• **DATA FOR THIS TASK**
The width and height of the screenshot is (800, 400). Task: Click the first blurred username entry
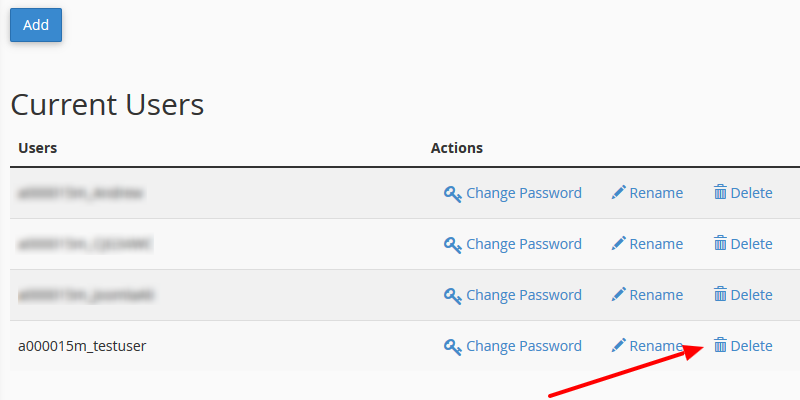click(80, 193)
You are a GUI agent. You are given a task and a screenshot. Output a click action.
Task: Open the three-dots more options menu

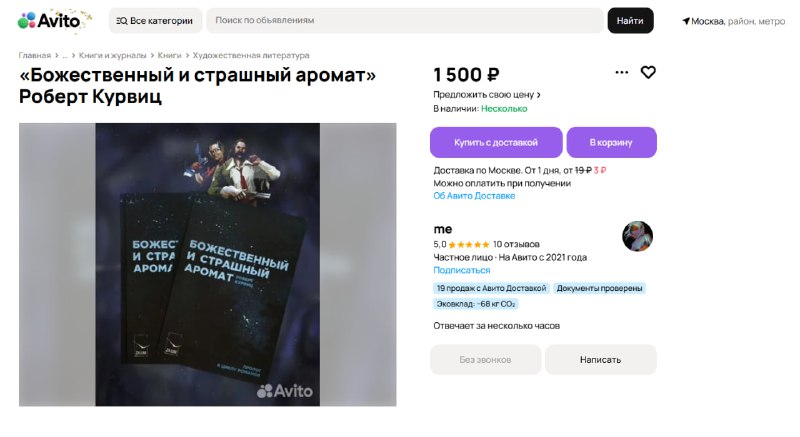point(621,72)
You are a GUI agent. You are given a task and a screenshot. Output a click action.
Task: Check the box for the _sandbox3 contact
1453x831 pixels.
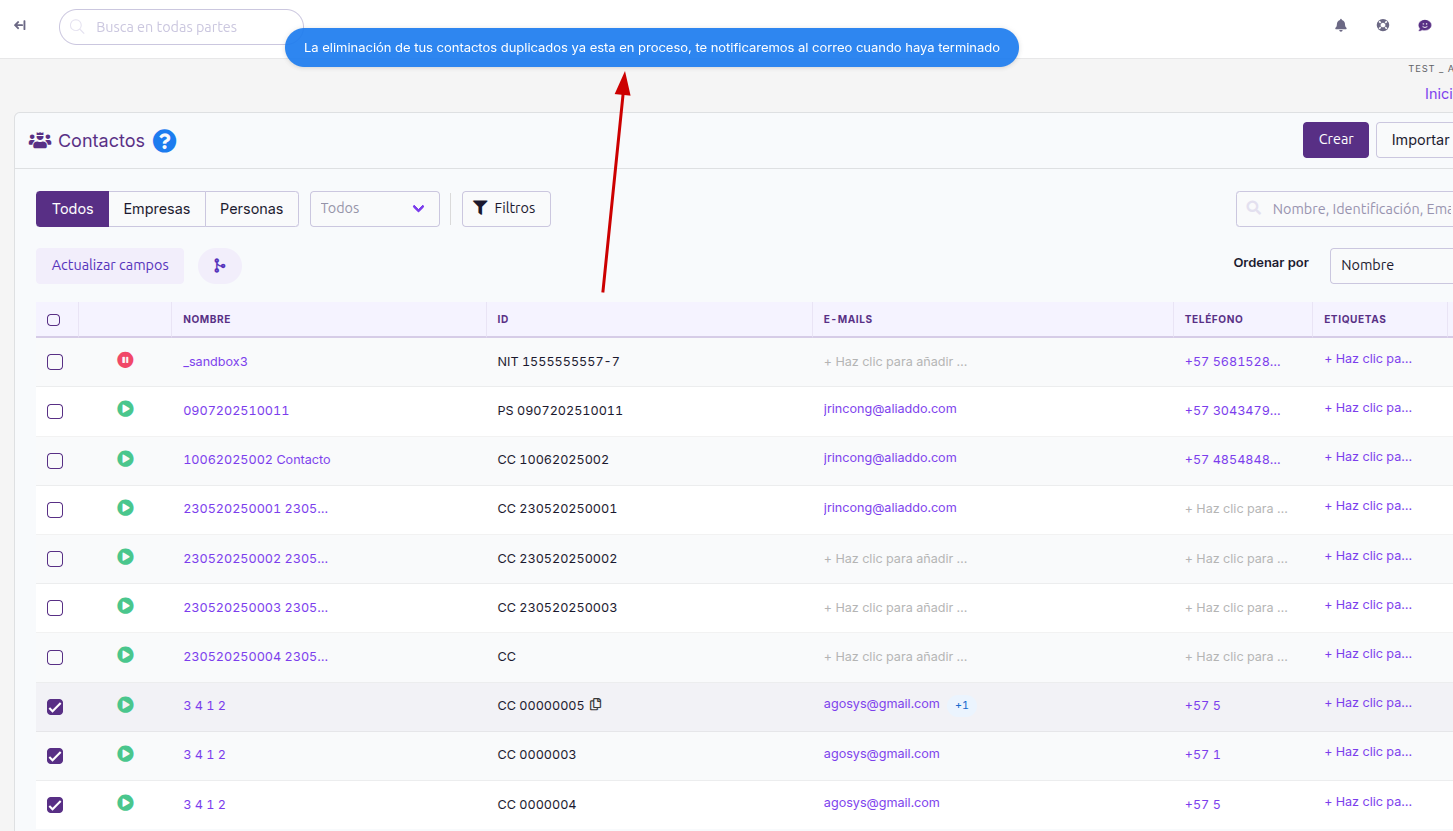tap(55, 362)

• **ACTIVITY**
Keep every word of the records and none of the pictures when you print them again.

• **ANSWER SPACE**
The width and height of the screenshot is (800, 400). Task: Click the first blurred username entry
click(80, 193)
You are a GUI agent. You are given a task and a screenshot. Output a click action.
Task: Open the three-dots more options menu

point(621,72)
You are a GUI agent. You are given a task and a screenshot. Output a click action.
Task: Check the box for the _sandbox3 contact
1453x831 pixels.
tap(55, 362)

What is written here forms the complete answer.